The bill addresses a real problem. Across Illinois, municipalities have used zoning rules to delay or deny these homes, leaving families waiting months, or sometimes years, for placement.

But while the conversation has largely focused on access, there’s another side to this issue that cannot be ignored: what happens after those homes open?

What Are CILAs?

 

Community Integrated Living Arrangements (CILAs) are small, community-based group homes that provide support for adults with intellectual and developmental disabilities. These settings are designed to promote independence while ensuring residents receive necessary supervision, medical care, and daily living assistance.

Related reading: How Does One Qualify or Receive Placement in a CILA Group Home?

What the Bill Gets Right

CILAs exist to give adults with disabilities the opportunity to live in community-based settings, with the support they need to live as independently as possible, often when their family is no longer able to care for them.

Under current zoning practices, providers are often required to:

  • Seek special use permits 
  • Comply with arbitrary distance requirements 
  • Limit the number of residents 

These are hurdles that typical homeowners never face. And in many cases, they raise serious concerns under the Fair Housing Act and the Americans with Disabilities Act, which prohibit discrimination in housing.
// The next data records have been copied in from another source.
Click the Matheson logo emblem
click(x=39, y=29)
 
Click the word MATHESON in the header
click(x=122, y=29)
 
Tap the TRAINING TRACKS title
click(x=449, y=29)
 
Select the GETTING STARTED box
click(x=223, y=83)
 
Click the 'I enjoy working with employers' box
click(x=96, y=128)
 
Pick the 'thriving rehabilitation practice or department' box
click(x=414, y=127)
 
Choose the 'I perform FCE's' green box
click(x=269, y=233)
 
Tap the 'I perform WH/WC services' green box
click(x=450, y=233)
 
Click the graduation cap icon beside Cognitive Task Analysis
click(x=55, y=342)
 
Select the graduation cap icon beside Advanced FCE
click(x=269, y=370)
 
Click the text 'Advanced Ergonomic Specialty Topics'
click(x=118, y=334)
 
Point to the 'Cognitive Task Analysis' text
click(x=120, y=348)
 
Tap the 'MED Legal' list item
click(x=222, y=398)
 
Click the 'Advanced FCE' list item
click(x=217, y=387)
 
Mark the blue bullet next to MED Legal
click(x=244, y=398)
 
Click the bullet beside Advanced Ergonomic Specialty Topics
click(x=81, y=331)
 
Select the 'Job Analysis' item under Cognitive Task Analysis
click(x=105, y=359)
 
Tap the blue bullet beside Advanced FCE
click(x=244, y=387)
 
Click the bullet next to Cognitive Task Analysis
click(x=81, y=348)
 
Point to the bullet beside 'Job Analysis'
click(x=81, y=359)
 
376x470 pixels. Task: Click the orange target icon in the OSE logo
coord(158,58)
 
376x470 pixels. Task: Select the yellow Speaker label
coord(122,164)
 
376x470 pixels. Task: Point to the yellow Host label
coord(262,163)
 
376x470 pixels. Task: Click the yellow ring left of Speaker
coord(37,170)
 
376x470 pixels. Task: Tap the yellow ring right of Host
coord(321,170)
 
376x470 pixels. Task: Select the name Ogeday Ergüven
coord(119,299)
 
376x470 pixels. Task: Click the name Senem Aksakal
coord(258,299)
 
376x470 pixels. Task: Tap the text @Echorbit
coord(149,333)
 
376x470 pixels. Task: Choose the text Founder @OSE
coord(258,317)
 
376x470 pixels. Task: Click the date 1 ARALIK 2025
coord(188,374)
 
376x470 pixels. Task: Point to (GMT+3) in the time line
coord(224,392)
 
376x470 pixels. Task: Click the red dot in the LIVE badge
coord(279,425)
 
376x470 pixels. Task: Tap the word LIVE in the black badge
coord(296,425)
At its core, HB1843 is about ensuring that adults with disabilities are not treated differently when it comes to where they can live.

The Part of the Conversation That’s Missing

At Levin & Perconti, we are experienced group home abuse lawyers and we’ve spent years representing families whose loved ones were harmed in CILA settings. And that experience shapes how we view legislation like this. While expanding access to housing is critical, access alone does not guarantee safety.

We have seen cases where:

  • Homes were understaffed 
  • Staff were poorly trained or inadequately supervised 
  • Residents’ medical or behavioral needs were not properly monitored 
  • Residents have suffered catastrophic, life-altering injuries, some resulting in death

In one case we handled, a young man with autism had a condition that caused compulsive water consumption. His care plan required strict monitoring of his fluid intake. Staff failed to follow those safeguards, ignored clear warning signs, and did not seek medical care as his condition worsened. He died from water intoxication.

We secured a $6 million settlement for his family.

In another case, a single staff member was responsible for 16 residents during mealtime. One resident required one-on-one supervision due to a known choking risk; but that supervision wasn’t provided. The resident choked and died.

These are not just isolated incidents. They are reminders that when systems fail, the consequences fall on individuals who often cannot advocate for themselves.

“Adults with disabilities have a right to live in these homes, but they also have a right to be safe once they get there.” – Margaret Battersby Black, Managing Partner

Access and Accountability Must Go Together

It’s easy to frame this issue as a debate between:

  • Expanding housing
    vs. 
  • Regulating providers 

The reality is: both can fail at the same time.

Municipalities can create unlawful barriers that prevent homes from opening. And providers can fall short of their duty to protect the residents once those homes exist.

“Adults with disabilities have the same right to live in the community as anyone else,” says Levin & Perconti Managing Partner Mike Bonamarte. “But that right has to include the right to be safe. We’ve seen what happens when that piece is missing.”

Where Levin & Perconti Stands on House Bill 1843

We support efforts to remove discriminatory zoning barriers and expand access to housing for adults with disabilities.

But our work has shown that access must be matched with accountability. When group homes are understaffed, undertrained, or fail to meet basic standards of care, the consequences can be devastating.

That’s why we continue to represent families, hold providers accountable, and advocate for stronger oversight.

Moving Forward

House Bill 1843 is an important step toward expanding access to community-based living.

But true progress means more than opening doors. It means ensuring the people who walk through them are safe.

Adults with disabilities deserve both.